Les enseignantes et les infirmières sont précisément celles qui viennent de tenir tête au gouvernement en réclamant de meilleurs salaires, bien sûr, mais aussi des changements dans leurs conditions de travail qui leur permettent de se consacrer à leur tâche principale : soigner les gens et éduquer nos enfants. « Le gouvernement n’a pas compris le message de fond des travailleuses », s’inquiète Isabelle Maréchal. Elle craint qu’une vague de démissions frappe ces secteurs névralgiques après les ententes conclues le mois dernier.

Son récent documentaire cherche à tirer la sonnette d’alarme, dit-elle, au sujet de ces enjeux. Les gens acceptent de moins en moins de travailler dans des conditions qui menacent leur santé mentale et que les patrons gagnent parfois plusieurs fois leur salaire.
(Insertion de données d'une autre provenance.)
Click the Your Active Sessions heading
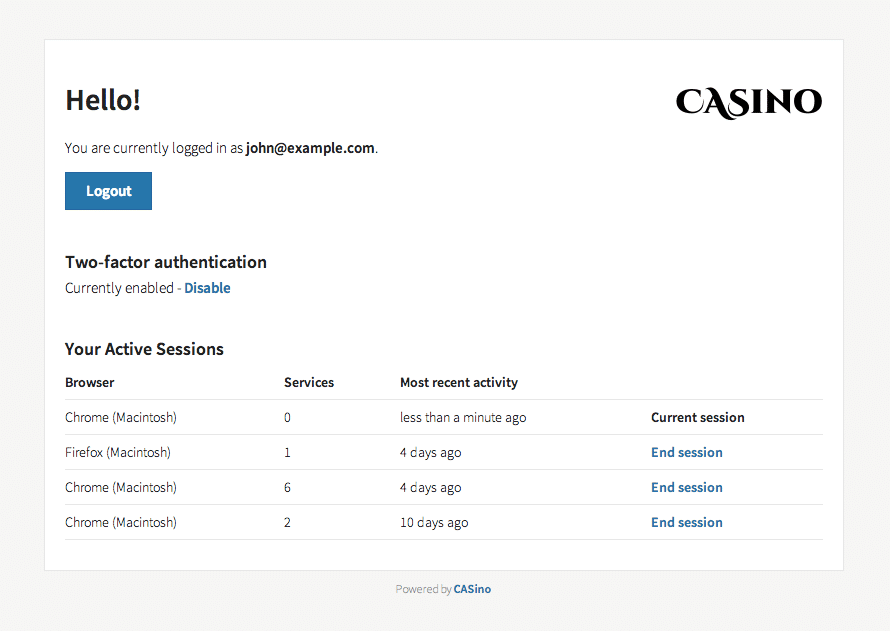 (144, 349)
« Moi, je n’accepte pas ça, tranche-t-elle. Et je ne suis pas marxiste. Je suis une sociale-démocrate capitaliste. L’argent, pour moi, ce n’est pas méchant, au contraire, c’est un outil. Tant que tu ne le voles pas dans le portefeuille de l’autre et que tu paies ta juste part d’impôts. »

Ce qui ressort de La grande démission, c’est que les travailleurs sont d’abord des citoyens qui cherchent l’équilibre.

« Ce n’est pas que les jeunes ne veulent plus travailler, dit Émilie Ricard, l’infirmière démissionnaire, ils veulent vivre. » Le ras-le-bol ne concerne d’ailleurs pas seulement les milléniaux : Solène Dussault, que la documentariste rencontre aussi, a quitté l’enseignement à presque 50 ans, après 25 années passées auprès d’enfants du primaire.

Plus forts et plus riches ensemble

Des solutions pour prévenir un désengagement massif que craint Isabelle Maréchal, notamment parce qu’il accentuerait l’individualisme et causerait des défis structurels encore plus grands, il y en a. Elle rencontre notamment des travailleurs qui se sont regroupés en coopérative dans le domaine forestier, d’autres qui s’appellent les « chillionnaires » et qui ont mis leurs forces en commun pour inventer une nouvelle structure entrepreneuriale parfaitement horizontale axée sur le partage. Des initiatives rentables dans les deux cas.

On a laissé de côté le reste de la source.